“Do a large piece of smokestacks, Chris!” said David Passalacqua, one of my favorite teachers during my senior year at Parson’s School of Design.
What? I just looked at him, feeling a bit awkward. I wasn’t sure why he said that. I looked at my work in progress. I had a decent, albeit slightly boring, illustration going. I wasn’t ready to give up on it.
David was an excellent and very extroverted teacher. His friendly eyes had an uncanny ability to bore a hole into your soul by looking at you with the surety he had for his craft, and then yank the guts of your creative instincts to the fore.
That is what happened to me when I looked at him.

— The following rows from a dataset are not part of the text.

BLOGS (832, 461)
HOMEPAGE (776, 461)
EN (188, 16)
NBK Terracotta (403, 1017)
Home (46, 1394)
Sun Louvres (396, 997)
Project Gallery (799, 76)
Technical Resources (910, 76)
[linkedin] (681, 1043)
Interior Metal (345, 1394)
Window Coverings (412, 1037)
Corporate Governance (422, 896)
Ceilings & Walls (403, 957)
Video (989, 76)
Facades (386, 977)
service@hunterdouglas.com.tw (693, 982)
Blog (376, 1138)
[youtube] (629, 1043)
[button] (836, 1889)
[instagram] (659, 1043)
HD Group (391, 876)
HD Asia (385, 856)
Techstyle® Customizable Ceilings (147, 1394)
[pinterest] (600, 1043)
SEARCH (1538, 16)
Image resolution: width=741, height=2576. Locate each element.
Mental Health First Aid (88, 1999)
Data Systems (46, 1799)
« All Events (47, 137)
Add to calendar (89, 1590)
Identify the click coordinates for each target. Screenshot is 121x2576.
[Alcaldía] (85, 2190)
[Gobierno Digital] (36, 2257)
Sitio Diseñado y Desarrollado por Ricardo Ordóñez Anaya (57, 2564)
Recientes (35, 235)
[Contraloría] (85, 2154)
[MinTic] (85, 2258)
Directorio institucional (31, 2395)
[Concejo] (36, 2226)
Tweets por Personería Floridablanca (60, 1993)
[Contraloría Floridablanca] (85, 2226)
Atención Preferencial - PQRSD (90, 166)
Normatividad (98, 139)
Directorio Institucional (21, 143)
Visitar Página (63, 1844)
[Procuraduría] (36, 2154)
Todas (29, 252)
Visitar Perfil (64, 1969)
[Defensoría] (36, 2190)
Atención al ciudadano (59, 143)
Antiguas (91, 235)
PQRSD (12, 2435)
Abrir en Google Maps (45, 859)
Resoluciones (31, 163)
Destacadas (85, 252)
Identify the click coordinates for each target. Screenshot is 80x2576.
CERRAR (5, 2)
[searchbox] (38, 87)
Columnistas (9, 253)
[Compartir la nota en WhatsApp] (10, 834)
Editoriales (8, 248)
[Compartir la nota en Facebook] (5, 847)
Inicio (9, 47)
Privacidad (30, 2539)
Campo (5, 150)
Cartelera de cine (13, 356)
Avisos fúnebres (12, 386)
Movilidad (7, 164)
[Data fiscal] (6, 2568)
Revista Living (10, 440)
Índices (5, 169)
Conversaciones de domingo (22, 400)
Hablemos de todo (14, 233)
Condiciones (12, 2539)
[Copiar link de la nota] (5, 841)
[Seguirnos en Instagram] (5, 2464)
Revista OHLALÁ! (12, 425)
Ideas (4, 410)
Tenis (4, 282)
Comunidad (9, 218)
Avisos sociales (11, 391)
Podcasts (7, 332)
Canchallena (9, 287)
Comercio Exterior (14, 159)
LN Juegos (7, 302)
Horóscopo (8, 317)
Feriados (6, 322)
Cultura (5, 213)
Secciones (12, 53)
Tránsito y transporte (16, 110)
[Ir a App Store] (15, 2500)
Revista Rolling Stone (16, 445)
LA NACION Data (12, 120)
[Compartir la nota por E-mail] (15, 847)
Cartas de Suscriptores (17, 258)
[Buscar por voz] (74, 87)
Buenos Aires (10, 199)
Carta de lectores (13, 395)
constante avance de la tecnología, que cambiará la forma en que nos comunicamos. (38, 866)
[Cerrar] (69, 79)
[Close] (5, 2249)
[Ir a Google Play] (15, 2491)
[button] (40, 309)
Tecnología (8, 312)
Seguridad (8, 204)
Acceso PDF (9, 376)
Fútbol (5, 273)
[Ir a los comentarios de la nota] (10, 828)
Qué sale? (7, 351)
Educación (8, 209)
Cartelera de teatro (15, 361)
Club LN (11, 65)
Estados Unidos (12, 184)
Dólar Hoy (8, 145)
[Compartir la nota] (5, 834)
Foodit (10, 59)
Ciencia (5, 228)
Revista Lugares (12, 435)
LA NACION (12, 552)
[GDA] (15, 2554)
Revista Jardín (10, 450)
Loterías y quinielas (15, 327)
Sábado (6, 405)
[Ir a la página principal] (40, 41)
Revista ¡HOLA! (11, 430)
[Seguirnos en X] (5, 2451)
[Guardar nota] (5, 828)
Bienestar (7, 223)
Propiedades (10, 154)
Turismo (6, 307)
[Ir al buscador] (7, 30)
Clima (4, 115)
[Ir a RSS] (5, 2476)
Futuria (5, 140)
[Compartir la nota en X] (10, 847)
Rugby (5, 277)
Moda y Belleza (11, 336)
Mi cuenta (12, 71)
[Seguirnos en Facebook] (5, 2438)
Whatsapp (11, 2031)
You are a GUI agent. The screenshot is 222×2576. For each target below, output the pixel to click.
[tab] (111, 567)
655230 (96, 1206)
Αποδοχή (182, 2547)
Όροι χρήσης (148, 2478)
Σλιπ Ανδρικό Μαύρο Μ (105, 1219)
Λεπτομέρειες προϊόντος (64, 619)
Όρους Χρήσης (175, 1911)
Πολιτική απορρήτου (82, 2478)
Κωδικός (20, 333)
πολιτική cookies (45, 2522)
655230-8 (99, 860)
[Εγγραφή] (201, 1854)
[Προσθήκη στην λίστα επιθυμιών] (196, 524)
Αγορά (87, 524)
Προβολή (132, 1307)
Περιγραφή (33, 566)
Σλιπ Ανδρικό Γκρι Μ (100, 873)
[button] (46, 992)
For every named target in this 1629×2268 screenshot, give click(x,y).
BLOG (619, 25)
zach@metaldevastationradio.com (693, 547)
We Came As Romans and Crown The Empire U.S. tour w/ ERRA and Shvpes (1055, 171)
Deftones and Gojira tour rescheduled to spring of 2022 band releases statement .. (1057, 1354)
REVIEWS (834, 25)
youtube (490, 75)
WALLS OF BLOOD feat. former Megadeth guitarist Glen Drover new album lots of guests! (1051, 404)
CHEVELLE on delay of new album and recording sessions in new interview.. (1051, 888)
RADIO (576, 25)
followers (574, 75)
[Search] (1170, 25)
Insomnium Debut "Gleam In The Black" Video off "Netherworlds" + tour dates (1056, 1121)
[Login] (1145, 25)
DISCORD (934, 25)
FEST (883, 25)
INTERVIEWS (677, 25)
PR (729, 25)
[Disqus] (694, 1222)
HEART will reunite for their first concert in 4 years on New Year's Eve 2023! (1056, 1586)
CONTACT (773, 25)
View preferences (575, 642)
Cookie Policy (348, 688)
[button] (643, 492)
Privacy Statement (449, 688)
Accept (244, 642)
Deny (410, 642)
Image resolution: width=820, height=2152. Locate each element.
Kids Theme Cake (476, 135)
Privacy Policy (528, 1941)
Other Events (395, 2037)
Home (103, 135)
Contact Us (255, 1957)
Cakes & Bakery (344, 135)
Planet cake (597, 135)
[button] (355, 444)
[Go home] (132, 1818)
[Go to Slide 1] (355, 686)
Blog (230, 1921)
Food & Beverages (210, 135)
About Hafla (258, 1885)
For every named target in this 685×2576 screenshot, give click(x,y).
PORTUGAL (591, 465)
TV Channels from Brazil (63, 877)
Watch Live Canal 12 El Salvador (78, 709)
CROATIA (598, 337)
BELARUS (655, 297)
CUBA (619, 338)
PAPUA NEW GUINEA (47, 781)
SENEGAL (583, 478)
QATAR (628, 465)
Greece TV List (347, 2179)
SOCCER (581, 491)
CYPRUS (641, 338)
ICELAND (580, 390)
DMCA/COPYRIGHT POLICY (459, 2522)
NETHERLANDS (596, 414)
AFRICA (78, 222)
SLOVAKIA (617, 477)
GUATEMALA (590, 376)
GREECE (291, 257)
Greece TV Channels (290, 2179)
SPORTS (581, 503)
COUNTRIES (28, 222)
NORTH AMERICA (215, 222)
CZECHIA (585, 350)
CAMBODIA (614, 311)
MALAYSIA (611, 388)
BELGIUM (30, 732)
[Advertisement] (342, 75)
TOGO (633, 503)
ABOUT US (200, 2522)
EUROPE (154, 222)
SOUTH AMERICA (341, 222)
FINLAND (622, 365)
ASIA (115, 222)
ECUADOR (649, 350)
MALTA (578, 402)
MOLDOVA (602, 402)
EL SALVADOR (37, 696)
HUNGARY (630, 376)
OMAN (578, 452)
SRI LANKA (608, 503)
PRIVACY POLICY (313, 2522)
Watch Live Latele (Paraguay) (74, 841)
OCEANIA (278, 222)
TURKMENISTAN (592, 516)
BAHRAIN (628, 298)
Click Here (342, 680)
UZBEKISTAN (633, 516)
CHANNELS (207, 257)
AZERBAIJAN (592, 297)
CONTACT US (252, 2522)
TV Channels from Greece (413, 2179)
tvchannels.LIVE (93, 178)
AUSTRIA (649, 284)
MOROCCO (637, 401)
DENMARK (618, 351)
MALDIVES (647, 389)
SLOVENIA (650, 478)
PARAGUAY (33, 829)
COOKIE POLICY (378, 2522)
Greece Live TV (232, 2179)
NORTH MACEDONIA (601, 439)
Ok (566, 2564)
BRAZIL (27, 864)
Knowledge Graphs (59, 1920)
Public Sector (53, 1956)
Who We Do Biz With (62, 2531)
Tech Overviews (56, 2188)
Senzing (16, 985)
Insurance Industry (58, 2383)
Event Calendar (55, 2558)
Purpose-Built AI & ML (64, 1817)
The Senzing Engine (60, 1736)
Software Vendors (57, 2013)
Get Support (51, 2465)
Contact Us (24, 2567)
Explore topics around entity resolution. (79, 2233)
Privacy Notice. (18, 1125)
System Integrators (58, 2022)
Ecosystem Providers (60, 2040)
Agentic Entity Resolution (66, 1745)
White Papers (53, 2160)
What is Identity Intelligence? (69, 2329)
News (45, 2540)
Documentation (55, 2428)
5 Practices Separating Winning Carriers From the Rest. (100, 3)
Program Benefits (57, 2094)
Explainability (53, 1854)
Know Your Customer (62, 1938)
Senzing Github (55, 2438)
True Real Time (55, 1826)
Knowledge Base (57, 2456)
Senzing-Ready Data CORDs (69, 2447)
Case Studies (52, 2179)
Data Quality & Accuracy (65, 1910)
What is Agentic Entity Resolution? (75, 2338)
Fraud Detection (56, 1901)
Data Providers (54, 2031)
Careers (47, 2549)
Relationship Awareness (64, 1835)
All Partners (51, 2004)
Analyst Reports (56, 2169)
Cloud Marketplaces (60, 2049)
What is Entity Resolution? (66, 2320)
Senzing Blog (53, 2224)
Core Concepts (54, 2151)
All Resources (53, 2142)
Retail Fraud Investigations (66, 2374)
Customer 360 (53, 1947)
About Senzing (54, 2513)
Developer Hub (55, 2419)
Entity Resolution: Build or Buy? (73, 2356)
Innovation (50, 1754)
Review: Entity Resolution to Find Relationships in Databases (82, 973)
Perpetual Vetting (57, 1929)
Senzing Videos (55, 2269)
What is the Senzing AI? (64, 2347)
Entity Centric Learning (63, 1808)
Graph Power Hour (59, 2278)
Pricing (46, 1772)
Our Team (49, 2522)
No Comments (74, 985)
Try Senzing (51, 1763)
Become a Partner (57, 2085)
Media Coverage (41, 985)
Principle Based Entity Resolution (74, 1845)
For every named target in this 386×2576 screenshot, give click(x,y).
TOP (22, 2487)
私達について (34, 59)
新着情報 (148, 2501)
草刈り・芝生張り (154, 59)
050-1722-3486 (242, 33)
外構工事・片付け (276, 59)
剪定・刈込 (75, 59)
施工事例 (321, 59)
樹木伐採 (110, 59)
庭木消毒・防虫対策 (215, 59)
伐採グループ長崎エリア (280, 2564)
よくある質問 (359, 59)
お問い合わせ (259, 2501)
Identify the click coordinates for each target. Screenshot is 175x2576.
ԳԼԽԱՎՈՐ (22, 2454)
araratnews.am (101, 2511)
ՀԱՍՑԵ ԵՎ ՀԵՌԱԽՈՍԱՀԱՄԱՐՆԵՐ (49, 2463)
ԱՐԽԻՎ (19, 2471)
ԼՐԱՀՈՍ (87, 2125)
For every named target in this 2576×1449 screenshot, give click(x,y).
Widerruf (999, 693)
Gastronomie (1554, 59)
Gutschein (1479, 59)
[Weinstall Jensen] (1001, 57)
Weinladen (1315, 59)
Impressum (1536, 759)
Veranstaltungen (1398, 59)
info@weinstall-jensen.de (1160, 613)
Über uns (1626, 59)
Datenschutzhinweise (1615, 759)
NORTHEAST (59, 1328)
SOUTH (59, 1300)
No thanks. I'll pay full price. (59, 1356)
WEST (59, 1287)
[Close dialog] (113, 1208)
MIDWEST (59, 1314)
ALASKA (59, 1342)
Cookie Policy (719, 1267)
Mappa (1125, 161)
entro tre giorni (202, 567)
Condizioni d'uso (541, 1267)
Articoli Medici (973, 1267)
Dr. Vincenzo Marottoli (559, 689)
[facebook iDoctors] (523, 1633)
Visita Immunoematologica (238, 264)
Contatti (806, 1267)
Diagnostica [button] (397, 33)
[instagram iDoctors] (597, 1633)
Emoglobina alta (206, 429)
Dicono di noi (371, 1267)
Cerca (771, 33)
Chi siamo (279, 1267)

He was brutally honest with me—as he was known to be with students—through just a mischievous smile and an electric energy spilling from his deep knowledge of illustrative art. He made it his mission to challenge students to higher levels.
“OK,” I said to him calmly, while energy surged through my body. Something central changed that day for me. My journey as a painter became a passionate adventure—a mission to capture the unimaginable. I completed three paintings of the Con Edison Power Plant on 14th Street, not too far from Parson’s, and received an A. That was 40 years ago.
I was born and raised in New York State, surrounded by an artistic family and a richly influential environment. My mother, during her first trimester of pregnancy with me, contracted measles. As a result, I was born without hearing. I neither heard nor spoke until I was about four years old when I started wearing hearing aids. Today, I wear corrective devices and speak well.
When you’re deprived of one sense from an early age, the other senses compensate by growing stronger. In my case, it was my eyes. They taught me everything I knew about the world I had been born into. My sight continues to be my dominant sense, the only truly reliable way I have to perceive my world, and the sense that informs my work. I work very hard in my paintings to convey the strength and the beauty that I see.
Living in Portland, Oregon, for most of my adult years, I have established a niche in the art community as a painter of contemporary realism. A significant body of my work showcases Oregon’s diverse architectural styles, especially its bridges. The rivers and twelve bridges of Portland are crucial to the city’s character and function, and they provide a great source of inspiration for me.
These bridges compel us to stop and look, be still in the moment, and breathe in the ingenuity of a grand structure. Hiking around the city, I carry my camera for photo references I use for inspiration. I step off the sidewalks to get different perspectives of the city and its bridges with the intention of adding a new dimension to my work.
I am fascinated by the complex steel girders and geometric shapes that underpin the majesty of the bridges. Building dramatic perspectives in my paintings, I illustrate the steel girders in compositional perspective, and capture the transition between the landscape and the cityscape. I strive to deliver unusual points of view, and render exciting realistic and abstract portrayals.
To me, building and maintaining bridges represents a fantastic human achievement. Having the opportunity to be on a bridge during construction or repair also puts me in close contact with the crews—the working heroes—who maintain it.
On one occasion, the Multnomah County Bridge Maintenance crew of Portland invited me to go with them to the top of Hawthorne Bridge and watch them do the greasing of the bridge’s bearings, and the maintenance of the operating mechanisms. I felt privileged to be able to document the maintenance of a bridge and then create art illustrating these American workers, who often go unrecognized and are forgotten.
I have a mission to recognize the people who are an essential part of the creation and maintenance of these important structures. This mission led to a grant I received from the Regional Arts & Culture Council for a project called Tributes: Portraits of Working Heroes of the Tilikum Crossing. I created a visual record of building the Tilikum Crossing for a Portland light rail bridge over the Willamette River. I painted portraits of the designers, engineers, builders, and contractors who worked on the project and featured them in their working environment.
Bridges frame our landscape. They aid commerce, and create vital connections between communities. People cross bridges every day, yet few realize how little we celebrate the modern marvels of their engineering and of the workers who maintain them. My hope is to inspire others to feel more connected to our collective human achievements through viewing these paintings.
It is also necessary to find happiness in what you do. I derive great personal joy knowing that Charles Sheeler, Edward Hopper and Charles Demuth were painting just these kinds of subjects.
While striving to create the unimaginable with my artwork, I still face the reality of competitive judgment and juried shows. I want to be a part of these things, of course, but they conjure feelings of vulnerability and fear of the unknown. I know I have to be courageous to put my soul on canvas to discover if my work could inspire and move other people in some way. I want people to see beyond what is before them in order to feel what I do—a beauty and a great spaciousness that holds the mysterious connection living within us, among each other, within our landscapes, and inside our communities.